Skip to content

dbompart/hive_warehouse_connector

Folders and files

NameName
Last commit message
Last commit date

Latest commit

 

History

18 Commits
 
 
 
 
 
 
 
 

Repository files navigation

Spark - HiveWarehouseConnector Quick Setup

The purpose of this repo is to provide quick examples and utililities to work on a Spark and Hive integration on HDP 3.1.4

Prerequisites:

  • HiveServer2Interactive (LLAP) installed, up and running.
  • Bash and Python interpreter available.
  • Ideally for connections using HTTP transport protocol, in the Ambari -> Hive -> Configs, hive.server2.thrift.http.cookie.auth.enabled should be true.
  • Set hadoop.proxyuser.hive.hosts=* in the Ambari -> HDFS -> Configs -> Custom core-site section. (core-site.xml), or mention at least the LLAP Hosts, HS2 Hosts and Spark client hosts separated by commas.

Once the LLAP service is up and running, the next step for this setup requires the bellow properties to be configured in the Spark client:

spark.datasource.hive.warehouse.load.staging.dir=
spark.datasource.hive.warehouse.metastoreUri=
spark.hadoop.hive.llap.daemon.service.hosts=
spark.jars=
spark.security.credentials.hiveserver2.enabled=
spark.sql.hive.hiveserver2.jdbc.url=
spark.sql.hive.hiveserver2.jdbc.url.principal=
spark.submit.pyFiles=
spark.hadoop.hive.zookeeper.quorum=

While the above information can be manually collected as explained in our Cloudera official documentation, the following steps will help in collecting the standard information and avoid making mistakes during the copy and paste process of parameter values between HS2I and Spark:

Steps:

ssh root@my-llap-host 
cd /tmp
wget https://raw.githubusercontent.com/dbompart/hive_warehouse_connector/master/hwc_info_collect.sh
chmod +x  hwc_info_collect.sh
./hwc_info_collect.sh

The above script will inmediatly provide enough information with regard to:

  1. The information to enable the Spark and Hive integration (HWConnector)
  2. A working spark-shell command to test initial connectivity
  3. A short how-to list all Databases in Hive, in scala.

LDAP/AD Authentication

Pre-requisite, refer to Spark - HWC, The initial setup process.
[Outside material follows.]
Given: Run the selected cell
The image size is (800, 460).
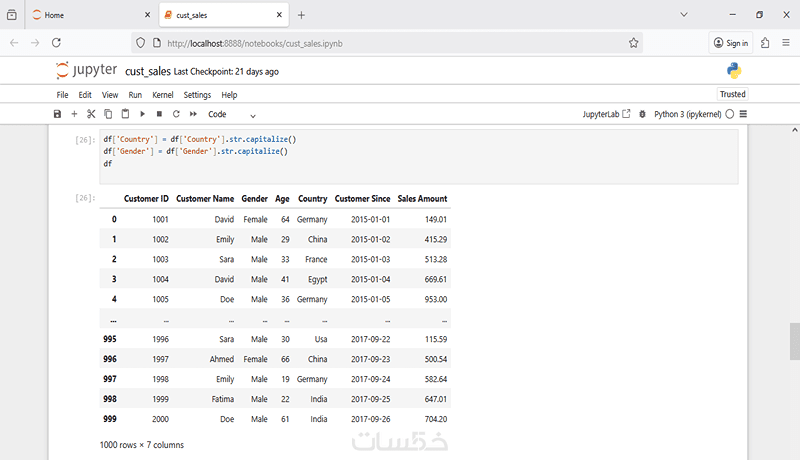Looking at the screenshot, I should coord(142,114).
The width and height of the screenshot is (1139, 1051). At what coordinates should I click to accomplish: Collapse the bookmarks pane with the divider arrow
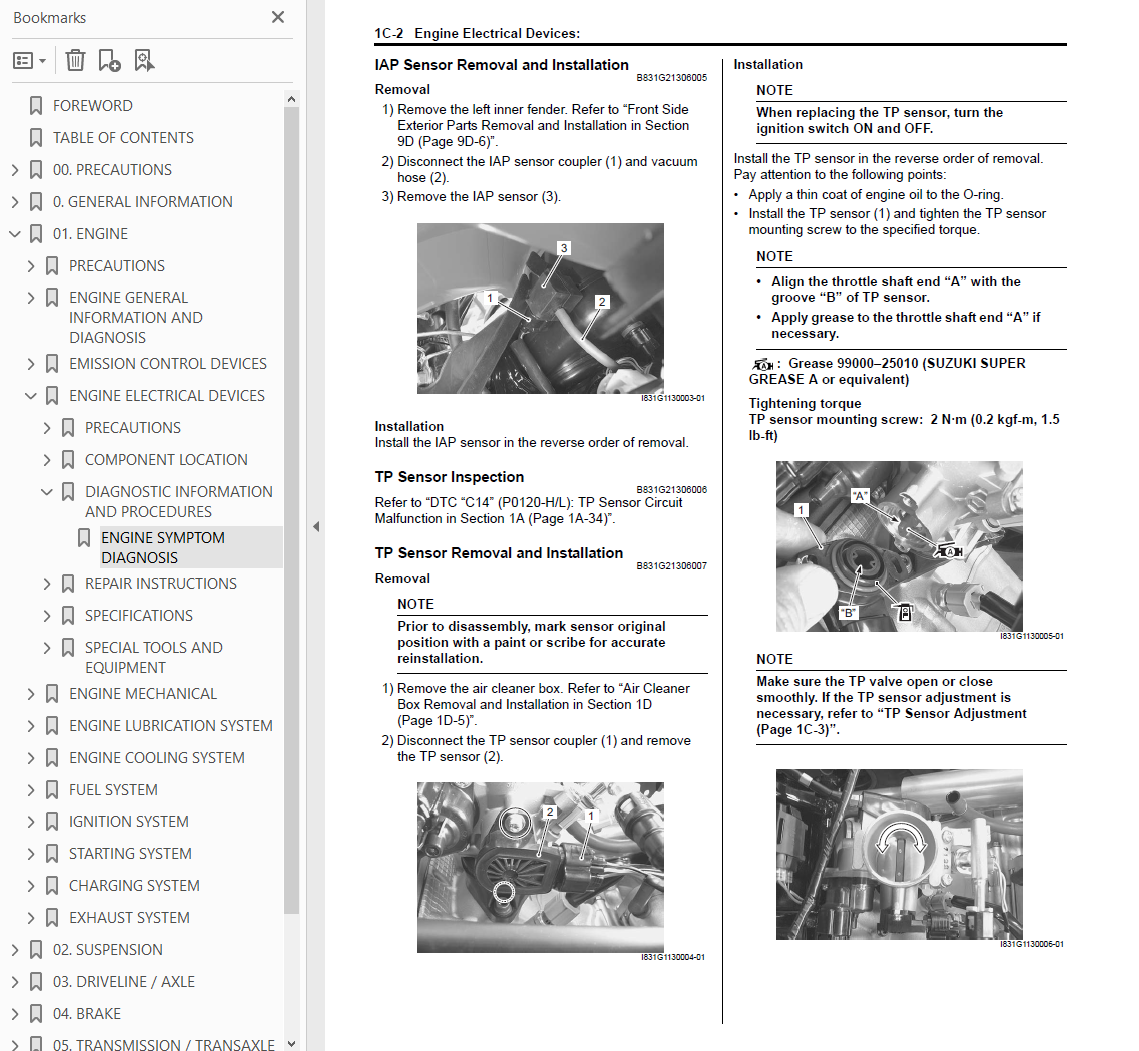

In an LDAP enabled authentication setup, the username and password will be passed in plaintext. The recommendation is to Kerberize the cluster, otherwise expect to see the username and password exposed in clear text amongst the logs.

To provide username and password, we’ll have to specify them as part of the jdbc url string in the following format:

jdbc:hive2://zk1:2181,zk2:2181,zk3:2181/;user=myusername;password=mypassword;serviceDiscoveryMode=zooKeeper;zooKeeperNamespace=hiveserver2-interactive

Note: We’ll need to URL encode the password if it has a special character, for example, user=hr1;password=BadPass#1 will translate to user=hr1;password=BadPass%231

This method is not fully supported for Spark HWC integration.

Kerberos Authentication

For Kerberos authentication, pre-conditions have to be met:

  1. Initial "kinit" has to always be executed and validated.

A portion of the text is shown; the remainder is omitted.